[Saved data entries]
---------------
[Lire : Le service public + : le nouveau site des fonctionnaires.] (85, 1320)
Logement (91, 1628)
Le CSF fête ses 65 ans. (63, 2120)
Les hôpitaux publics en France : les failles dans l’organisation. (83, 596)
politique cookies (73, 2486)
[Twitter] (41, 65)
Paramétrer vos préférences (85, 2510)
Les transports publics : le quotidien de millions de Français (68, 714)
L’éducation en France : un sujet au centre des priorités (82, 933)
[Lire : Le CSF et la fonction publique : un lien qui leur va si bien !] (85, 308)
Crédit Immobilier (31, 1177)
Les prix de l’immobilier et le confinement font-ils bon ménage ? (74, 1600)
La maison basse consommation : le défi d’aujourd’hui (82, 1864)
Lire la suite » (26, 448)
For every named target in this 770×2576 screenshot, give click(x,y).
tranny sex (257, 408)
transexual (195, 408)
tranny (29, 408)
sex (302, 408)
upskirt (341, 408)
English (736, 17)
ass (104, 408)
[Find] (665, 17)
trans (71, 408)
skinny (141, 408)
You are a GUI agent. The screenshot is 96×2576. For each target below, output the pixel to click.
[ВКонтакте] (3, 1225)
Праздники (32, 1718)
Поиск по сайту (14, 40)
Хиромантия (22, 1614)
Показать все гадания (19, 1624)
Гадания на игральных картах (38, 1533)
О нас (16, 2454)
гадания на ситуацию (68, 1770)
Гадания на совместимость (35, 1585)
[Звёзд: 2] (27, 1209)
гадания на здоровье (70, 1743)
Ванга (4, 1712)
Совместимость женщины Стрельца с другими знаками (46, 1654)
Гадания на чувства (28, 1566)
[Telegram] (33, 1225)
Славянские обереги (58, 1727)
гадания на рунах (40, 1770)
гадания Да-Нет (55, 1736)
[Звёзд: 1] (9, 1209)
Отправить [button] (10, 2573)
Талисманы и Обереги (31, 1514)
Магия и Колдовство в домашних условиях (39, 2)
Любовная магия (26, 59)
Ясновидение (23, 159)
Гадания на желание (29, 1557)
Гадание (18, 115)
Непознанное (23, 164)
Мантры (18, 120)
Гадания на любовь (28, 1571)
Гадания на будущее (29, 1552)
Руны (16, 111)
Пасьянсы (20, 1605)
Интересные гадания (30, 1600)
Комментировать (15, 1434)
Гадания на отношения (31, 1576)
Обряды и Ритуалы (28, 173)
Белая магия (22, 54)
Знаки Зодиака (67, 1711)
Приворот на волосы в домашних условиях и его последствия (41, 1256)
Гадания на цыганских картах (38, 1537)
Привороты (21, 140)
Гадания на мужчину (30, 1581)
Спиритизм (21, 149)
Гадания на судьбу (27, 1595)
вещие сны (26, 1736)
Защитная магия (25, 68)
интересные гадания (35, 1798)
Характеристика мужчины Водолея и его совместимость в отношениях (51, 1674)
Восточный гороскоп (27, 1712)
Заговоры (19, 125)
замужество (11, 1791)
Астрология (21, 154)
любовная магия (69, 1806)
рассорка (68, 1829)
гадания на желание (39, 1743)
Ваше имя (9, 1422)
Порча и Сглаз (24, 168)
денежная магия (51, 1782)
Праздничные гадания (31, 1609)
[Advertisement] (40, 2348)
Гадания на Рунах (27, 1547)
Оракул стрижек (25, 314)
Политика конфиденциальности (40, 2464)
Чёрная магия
---------------
**Task item:** The word "target" appears in some lines of the records. Please work out how many and reply with that number only.

**Task output:** 2